[[ EXTRACTED RECORDS, beginning ]]

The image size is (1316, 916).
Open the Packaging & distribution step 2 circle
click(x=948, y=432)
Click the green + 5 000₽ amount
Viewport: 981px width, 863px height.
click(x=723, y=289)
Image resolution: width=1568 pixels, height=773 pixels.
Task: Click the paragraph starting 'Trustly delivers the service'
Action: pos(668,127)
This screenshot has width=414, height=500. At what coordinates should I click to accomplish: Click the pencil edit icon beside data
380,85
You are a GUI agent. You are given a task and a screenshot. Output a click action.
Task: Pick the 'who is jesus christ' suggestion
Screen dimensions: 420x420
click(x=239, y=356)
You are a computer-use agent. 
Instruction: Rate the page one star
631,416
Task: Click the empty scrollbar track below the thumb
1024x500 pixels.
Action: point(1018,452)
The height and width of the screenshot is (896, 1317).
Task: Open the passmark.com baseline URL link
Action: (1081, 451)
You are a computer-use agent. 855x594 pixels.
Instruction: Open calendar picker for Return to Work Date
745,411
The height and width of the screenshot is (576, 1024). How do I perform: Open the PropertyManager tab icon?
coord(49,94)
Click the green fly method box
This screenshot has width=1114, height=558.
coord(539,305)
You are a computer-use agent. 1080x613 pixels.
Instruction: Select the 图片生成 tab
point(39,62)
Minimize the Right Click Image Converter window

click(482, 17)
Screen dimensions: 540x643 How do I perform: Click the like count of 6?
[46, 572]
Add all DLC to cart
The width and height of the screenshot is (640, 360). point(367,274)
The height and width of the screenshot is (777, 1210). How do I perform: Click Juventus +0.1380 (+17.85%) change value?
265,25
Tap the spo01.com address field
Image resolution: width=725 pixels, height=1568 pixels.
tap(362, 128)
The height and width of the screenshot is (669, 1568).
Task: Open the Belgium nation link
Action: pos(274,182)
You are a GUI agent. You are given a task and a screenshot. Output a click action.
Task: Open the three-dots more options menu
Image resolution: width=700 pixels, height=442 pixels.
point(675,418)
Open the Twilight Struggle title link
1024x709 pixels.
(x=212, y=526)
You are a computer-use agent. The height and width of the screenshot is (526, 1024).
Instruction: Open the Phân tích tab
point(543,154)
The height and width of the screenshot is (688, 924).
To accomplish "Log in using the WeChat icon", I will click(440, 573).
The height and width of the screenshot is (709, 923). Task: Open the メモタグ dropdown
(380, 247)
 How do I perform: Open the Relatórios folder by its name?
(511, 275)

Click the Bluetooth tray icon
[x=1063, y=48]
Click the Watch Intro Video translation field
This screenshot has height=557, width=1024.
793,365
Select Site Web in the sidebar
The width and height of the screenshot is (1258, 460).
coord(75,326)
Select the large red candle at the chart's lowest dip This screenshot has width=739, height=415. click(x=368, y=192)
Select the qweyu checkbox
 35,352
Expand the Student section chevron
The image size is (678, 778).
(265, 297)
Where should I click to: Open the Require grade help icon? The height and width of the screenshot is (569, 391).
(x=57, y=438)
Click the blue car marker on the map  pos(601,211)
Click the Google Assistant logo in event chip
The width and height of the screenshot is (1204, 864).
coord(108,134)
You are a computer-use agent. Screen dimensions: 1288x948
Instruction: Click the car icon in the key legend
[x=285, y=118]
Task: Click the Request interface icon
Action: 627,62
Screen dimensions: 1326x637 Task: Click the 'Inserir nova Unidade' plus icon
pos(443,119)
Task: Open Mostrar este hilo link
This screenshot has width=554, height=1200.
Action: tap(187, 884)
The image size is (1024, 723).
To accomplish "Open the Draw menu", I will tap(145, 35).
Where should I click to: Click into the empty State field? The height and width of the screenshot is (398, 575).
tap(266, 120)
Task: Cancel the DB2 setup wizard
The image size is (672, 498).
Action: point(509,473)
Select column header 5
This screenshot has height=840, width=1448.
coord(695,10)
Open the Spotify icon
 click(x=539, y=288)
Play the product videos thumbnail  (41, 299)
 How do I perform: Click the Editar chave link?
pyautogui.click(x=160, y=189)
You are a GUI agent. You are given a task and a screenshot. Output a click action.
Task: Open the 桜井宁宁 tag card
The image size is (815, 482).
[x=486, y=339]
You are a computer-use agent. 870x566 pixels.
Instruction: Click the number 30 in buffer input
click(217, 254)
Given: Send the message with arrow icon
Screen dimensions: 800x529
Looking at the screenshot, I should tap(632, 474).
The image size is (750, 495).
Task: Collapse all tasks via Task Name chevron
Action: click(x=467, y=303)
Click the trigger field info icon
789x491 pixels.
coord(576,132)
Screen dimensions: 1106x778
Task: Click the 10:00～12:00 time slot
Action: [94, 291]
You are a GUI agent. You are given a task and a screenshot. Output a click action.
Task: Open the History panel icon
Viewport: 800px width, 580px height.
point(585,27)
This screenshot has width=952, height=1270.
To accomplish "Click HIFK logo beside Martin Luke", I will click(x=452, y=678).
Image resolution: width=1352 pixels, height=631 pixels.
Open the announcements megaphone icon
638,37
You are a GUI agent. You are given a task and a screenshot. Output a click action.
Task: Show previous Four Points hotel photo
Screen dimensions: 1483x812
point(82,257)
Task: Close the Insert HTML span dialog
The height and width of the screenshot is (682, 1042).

[[ EXTRACTED RECORDS, end ]]

EXERCISE DETAILS: Repeat the full set of records exactly.

OUTPUT FOR THIS TASK:
The image size is (1316, 916).
Open the Packaging & distribution step 2 circle
click(x=948, y=432)
Click the green + 5 000₽ amount
Viewport: 981px width, 863px height.
click(x=723, y=289)
Image resolution: width=1568 pixels, height=773 pixels.
Task: Click the paragraph starting 'Trustly delivers the service'
Action: pos(668,127)
This screenshot has width=414, height=500. At what coordinates should I click to accomplish: Click the pencil edit icon beside data
380,85
You are a GUI agent. You are given a task and a screenshot. Output a click action.
Task: Pick the 'who is jesus christ' suggestion
Screen dimensions: 420x420
click(x=239, y=356)
You are a computer-use agent. 
Instruction: Rate the page one star
631,416
Task: Click the empty scrollbar track below the thumb
1024x500 pixels.
Action: point(1018,452)
The height and width of the screenshot is (896, 1317).
Task: Open the passmark.com baseline URL link
Action: (1081, 451)
You are a computer-use agent. 855x594 pixels.
Instruction: Open calendar picker for Return to Work Date
745,411
The height and width of the screenshot is (576, 1024). How do I perform: Open the PropertyManager tab icon?
coord(49,94)
Click the green fly method box
This screenshot has width=1114, height=558.
coord(539,305)
You are a computer-use agent. 1080x613 pixels.
Instruction: Select the 图片生成 tab
point(39,62)
Minimize the Right Click Image Converter window

click(482, 17)
Screen dimensions: 540x643 How do I perform: Click the like count of 6?
[46, 572]
Add all DLC to cart
The width and height of the screenshot is (640, 360). point(367,274)
The height and width of the screenshot is (777, 1210). How do I perform: Click Juventus +0.1380 (+17.85%) change value?
265,25
Tap the spo01.com address field
Image resolution: width=725 pixels, height=1568 pixels.
tap(362, 128)
The height and width of the screenshot is (669, 1568).
Task: Open the Belgium nation link
Action: pos(274,182)
You are a GUI agent. You are given a task and a screenshot. Output a click action.
Task: Open the three-dots more options menu
Image resolution: width=700 pixels, height=442 pixels.
point(675,418)
Open the Twilight Struggle title link
1024x709 pixels.
(x=212, y=526)
You are a computer-use agent. The height and width of the screenshot is (526, 1024).
Instruction: Open the Phân tích tab
point(543,154)
The height and width of the screenshot is (688, 924).
To accomplish "Log in using the WeChat icon", I will click(440, 573).
The height and width of the screenshot is (709, 923). Task: Open the メモタグ dropdown
(380, 247)
 How do I perform: Open the Relatórios folder by its name?
(511, 275)

Click the Bluetooth tray icon
[x=1063, y=48]
Click the Watch Intro Video translation field
This screenshot has height=557, width=1024.
793,365
Select Site Web in the sidebar
The width and height of the screenshot is (1258, 460).
coord(75,326)
Select the large red candle at the chart's lowest dip This screenshot has width=739, height=415. click(x=368, y=192)
Select the qweyu checkbox
 35,352
Expand the Student section chevron
The image size is (678, 778).
(265, 297)
Where should I click to: Open the Require grade help icon? The height and width of the screenshot is (569, 391).
(x=57, y=438)
Click the blue car marker on the map  pos(601,211)
Click the Google Assistant logo in event chip
The width and height of the screenshot is (1204, 864).
coord(108,134)
You are a computer-use agent. Screen dimensions: 1288x948
Instruction: Click the car icon in the key legend
[x=285, y=118]
Task: Click the Request interface icon
Action: 627,62
Screen dimensions: 1326x637 Task: Click the 'Inserir nova Unidade' plus icon
pos(443,119)
Task: Open Mostrar este hilo link
This screenshot has width=554, height=1200.
Action: tap(187, 884)
The image size is (1024, 723).
To accomplish "Open the Draw menu", I will tap(145, 35).
Where should I click to: Click into the empty State field? The height and width of the screenshot is (398, 575).
tap(266, 120)
Task: Cancel the DB2 setup wizard
The image size is (672, 498).
Action: point(509,473)
Select column header 5
This screenshot has height=840, width=1448.
coord(695,10)
Open the Spotify icon
 click(x=539, y=288)
Play the product videos thumbnail  (41, 299)
 How do I perform: Click the Editar chave link?
pyautogui.click(x=160, y=189)
You are a GUI agent. You are given a task and a screenshot. Output a click action.
Task: Open the 桜井宁宁 tag card
The image size is (815, 482).
[x=486, y=339]
You are a computer-use agent. 870x566 pixels.
Instruction: Click the number 30 in buffer input
click(217, 254)
Given: Send the message with arrow icon
Screen dimensions: 800x529
Looking at the screenshot, I should tap(632, 474).
The image size is (750, 495).
Task: Collapse all tasks via Task Name chevron
Action: click(x=467, y=303)
Click the trigger field info icon
789x491 pixels.
coord(576,132)
Screen dimensions: 1106x778
Task: Click the 10:00～12:00 time slot
Action: [94, 291]
You are a GUI agent. You are given a task and a screenshot. Output a click action.
Task: Open the History panel icon
Viewport: 800px width, 580px height.
point(585,27)
This screenshot has width=952, height=1270.
To accomplish "Click HIFK logo beside Martin Luke", I will click(x=452, y=678).
Image resolution: width=1352 pixels, height=631 pixels.
Open the announcements megaphone icon
638,37
You are a GUI agent. You are given a task and a screenshot. Output a click action.
Task: Show previous Four Points hotel photo
Screen dimensions: 1483x812
point(82,257)
Task: Close the Insert HTML span dialog
The height and width of the screenshot is (682, 1042).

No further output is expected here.